Hayden Casey: The first story, “Hot Yoga,” was from my first semester in my MFA. It was one of four that I wrote for that first workshop, and it was the only one that wasn’t a stinker. The other ones were very much me warming up and learning how stories worked.  But that one, something about it just worked. 

I never had any intentions of writing a story collection. I really just wanted to learn how stories worked, because I was very much in novel mode all the time before that. It was genuinely only when I saw a submission call for story collections that I was like,  “I don’t have one of those — hold on, wait! I kinda do!”  

I went back and looked at all the stories I had accumulated since starting my MFA, and they had a similar vibe to them. A lot of them feel almost like practice for longer works, like I was testing something out to see where it would go before I implemented it in a longer work. I made a list of all the stories that I had that I liked and then I shuffled it into an order and I submitted it to a few places and here we are!

MC: Did you take any of them out because you felt like they didn’t fit? 

HC: There were a few that didn’t feel like they fit conceptually, and there were also a few that I just didn’t feel were good enough. After I made that initial list, I went through it again and made sure that they all seemed linked in a thematic way. There were a couple that I crossed out. I ended up with thirteen, which is my favorite number. Nothing to do with Taylor Swift. Just my favorite number.
MC: The title of the collection is Show Me Where the Hurt is, but it’s full of characters trying to conceal their pain. For example, there’s an office worker who keeps working at their job despite being gravely injured and a woman who’s hiding her use of a weight loss drug from her partner. So do you see the title of the collection as being ironic, or as being a command to the characters, or something else?

HC: I see it more as a command. It seems to me like the stories are trying to get the characters to show where the hurt is, either to themselves or to other characters or to the reader, depending on the circumstance. There’s a lot of masking going on, so the unifying factor was this unraveling of that mask in some sort of way. 

MC: Some of the stories involve fantastical elements, and often that takes the form of some kind of bodily transformation: in “Pretty Things” a couple, and then a third person, begin to sprout each others’ body parts; in “Smoothing” a man loses his mouth and then other body parts after a fight with his fiance. Why do you think you’re drawn to this motif of bodily transformation and what does it do for you?

HC: I think it was just being in an environment with people who were working with surrealism, using it to explore things that a more realistic story couldn’t. I was inspired by seeing that around me. It felt very fresh and it was something I had never done.

I started with the purpose the surrealistic element served in the story. With “Pretty Things,” for example, I was really interested in codependency, and so I was thinking what are ways that that could manifest physically?  With “Smoothing,” I was thinking about the ends of relationships, and relationships that should have ended when they haven’t, and the wordlessness that comes with the ends of relationships. 

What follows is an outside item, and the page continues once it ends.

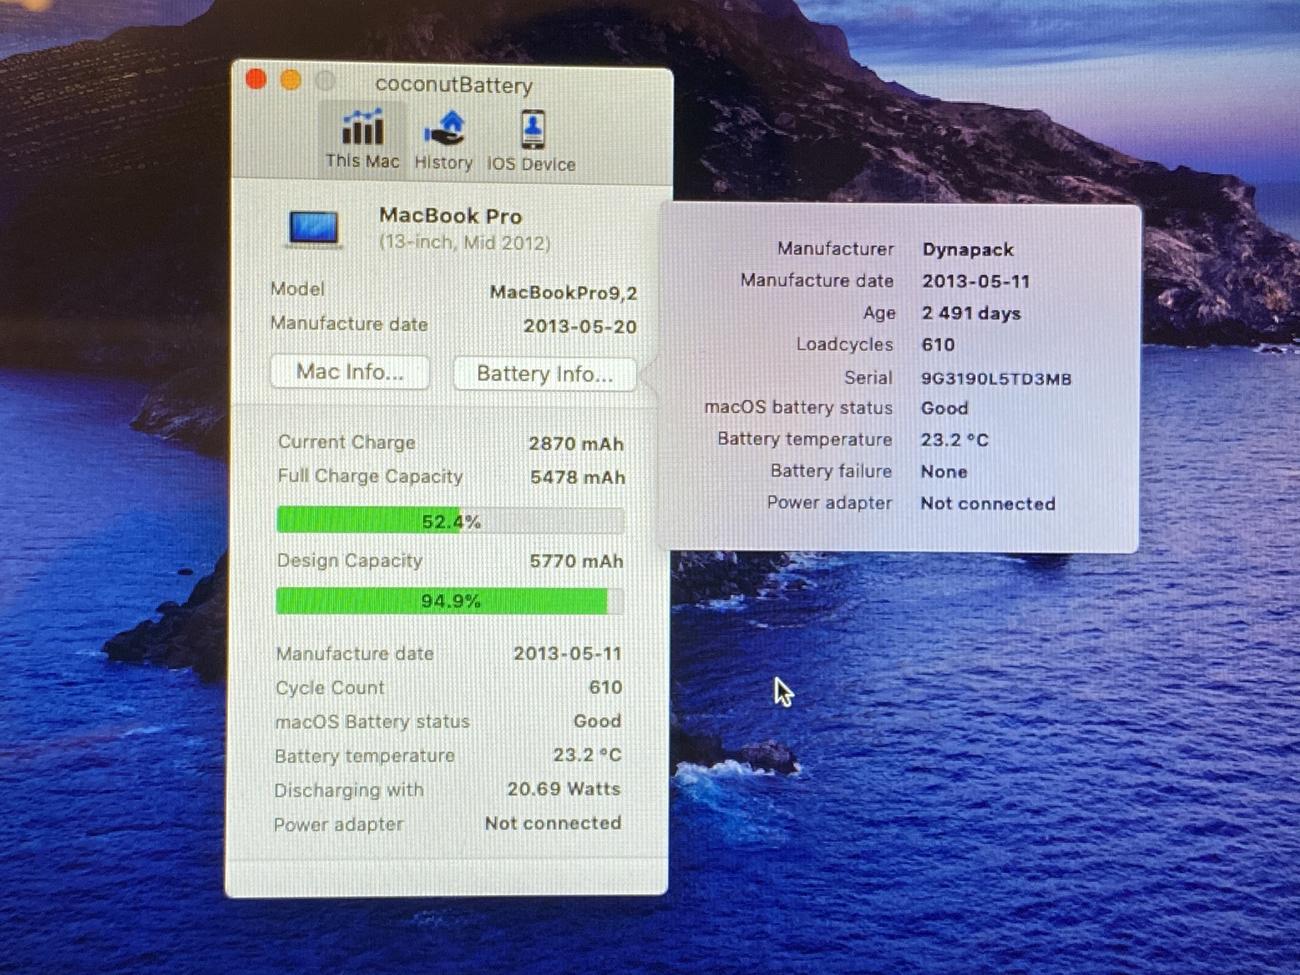Screen dimensions: 1300x975
Task: Open the Mac Info… details
Action: (349, 372)
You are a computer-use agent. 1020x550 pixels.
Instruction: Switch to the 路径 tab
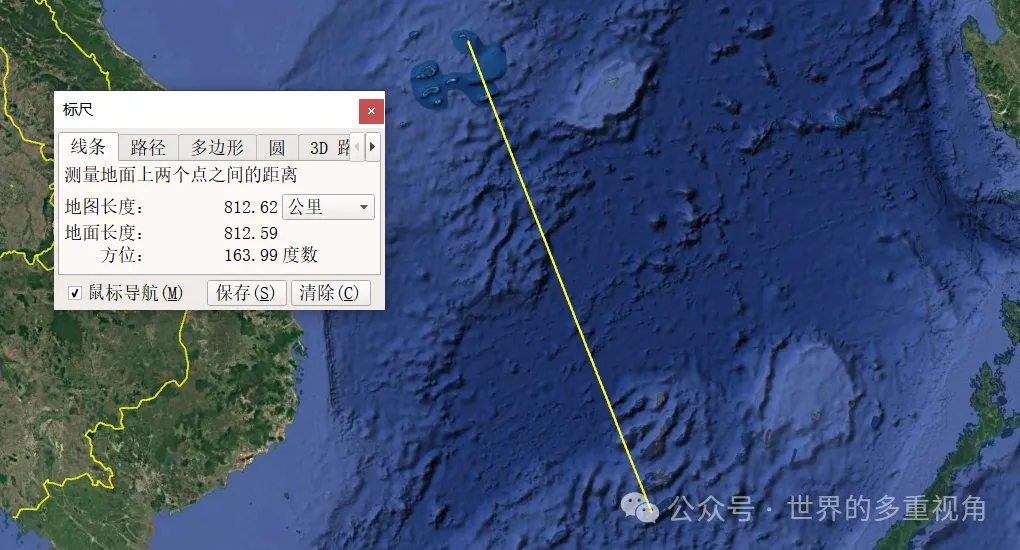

It’s a different entry point, and it leads me in different directions than if I’m approaching it from a strictly story-based or character-based perspective. I was concerned for a while that it took them too far outside the realm of the other stories, but I ultimately decided that the thematic cohesion bound them together with the rest of the stories in spite of the surrealism.

MC: How do you choose your epigraphs and what is the relationship between the epigraph and the work? 

HC: It’s fully vibes. Sometimes I’ll actually lead with an epigraph. If I have an idea for a novel, I’ll hunt around for a little bit in some texts that I value and see if there’s anything in there that sticks out to me.
MC: Before you start writing? 

HC: Yeah, sometimes they can act as directives for what’s going to follow, whether it’s the playfulness of a certain work that I’m evoking or the lyricality of a certain quote or a thematic angle. Sometimes they come late. 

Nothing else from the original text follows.